2. The pattern formation method according to claim 1, wherein the
adjacent lines in the plurality of lines are spaced from one
another in the second direction by three times the first width.
3. The pattern formation method according to claim 1, wherein the
first film is an electron beam resist.
4. The pattern formation method according to claim 1, further
comprising: transferring a pattern corresponding to the left
portions of the conformal film to the substrate.
5. The pattern formation method according to claim 1, further
comprising: forming a hard mask film on the substrate before
forming the first film on the substrate; and forming the first film
on the hard mask film.
6. The pattern formation method according to claim 5, wherein the
hard mask film comprises at least one of chromium, molybdenum,
tantalum, and carbon.
7. The pattern formation method according to claim 1, wherein the
second pattern portion includes a projection portion extending in
the first direction at position along the second direction that is
between positions along the second direction of an adjacent pair of
lines in the plurality of lines.
8. The pattern formation method according to claim 7, wherein the
projection portion extends in the first direction for a distance
equal to the first width.
9. The pattern formation method according to claim 1, wherein the
second pattern portion includes dummy portions at both ends of each
line in the plurality of lines.
10. The pattern formation method according to claim 1, wherein the
conformal film is silicon oxide formed by atomic layer deposition
or molecular layer deposition.
11. An imprint template manufacturing method, comprising:
patterning a first film on a substate to have a plurality of lines
extending in a first direction, each line having at least a first
width and being spaced from an adjacent line in the plurality of
lines in a second direction intersecting the first direction by a
least three times the first width and a second pattern portion
extending in the second direction and spaced from ends of the
plurality of lines in the first direction by twice or less the
first width; forming a conformal film on the patterned first film,
the conformal film having a thickness equal to the first width;
removing the patterned first film while leaving portions of the
conformal film that were previously on sidewalls of the plurality
of lines; and etching the substrate using the left portions of the
conformal film as a mask.
12. The imprint template manufacturing method according to claim
11, wherein the lines in the plurality of lines are spaced from one
another in the second direction by three times the first width.
13. The imprint template manufacturing method according to claim
11, wherein the first film is an electron beam resist.

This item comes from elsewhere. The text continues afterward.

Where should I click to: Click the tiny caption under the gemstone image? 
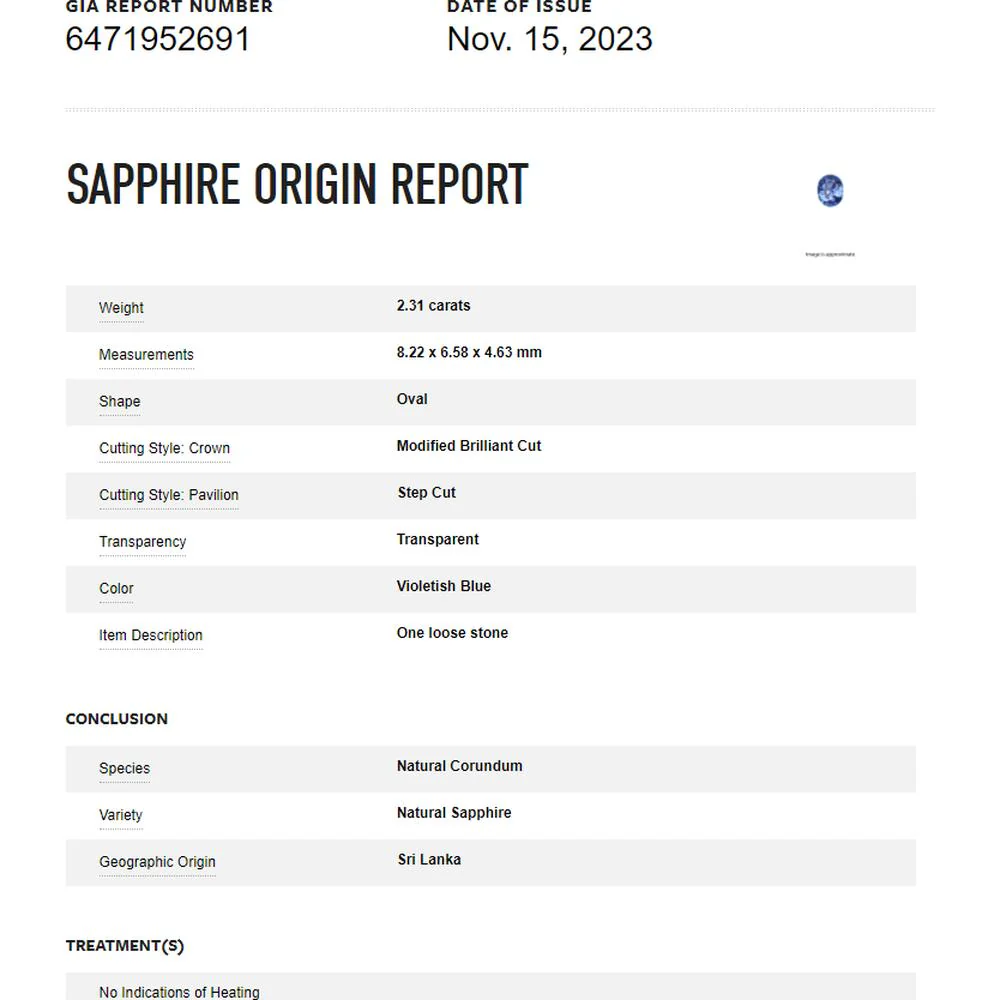tap(830, 254)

14. The imprint template manufacturing method according to claim
11, wherein the substate is quartz.
15. The imprint template manufacturing method according to claim
11, further comprising: forming a hard mask film on the substrate
before forming the first film on the substrate; and forming the
first film on the hard mask film.
16. The imprint template manufacturing method according to claim
15, wherein the hard mask film comprises at least one of chromium,
molybdenum, tantalum, and carbon.
17. The imprint template manufacturing method according to claim
11, wherein the second pattern portion includes a projection
portion extending in the first direction at position along the
second direction that is between positions along the second
direction of an adjacent pair of lines in the plurality of
lines.
18. The imprint template manufacturing method according to claim
17, wherein the projection portion extends in the first direction
for a distance equal to the first width.
19. The imprint template manufacturing method according to claim
11, wherein the second pattern portion includes dummy portions at
both ends of each line in the plurality of lines.
20. A pattern formation method, comprising: forming an electron
beam resist film on a substrate; patterning the electron beam
resist film in an electron beam lithography process to form a
pattern on the substate having a plurality of lines extending in a
first direction, each line having a first width and being spaced
from an adjacent line in the plurality of lines in a second
direction intersecting the first direction by a least three times
the first width and a second pattern portion extending in the
second direction and spaced from ends of the plurality of lines in
the first direction by twice or less the first width; forming a
conformal film on the patterned electron beam resist film, the
conformal film having a thickness equal to the first width;
stripping the patterned electron beam resist film while leaving
portions of the conformal film that were previously on sidewalls of
the plurality of lines; and etching the substrate using the
portions of the conformal film as a mask.
Description
CROSS-REFERENCE TO RELATED APPLICATION(S)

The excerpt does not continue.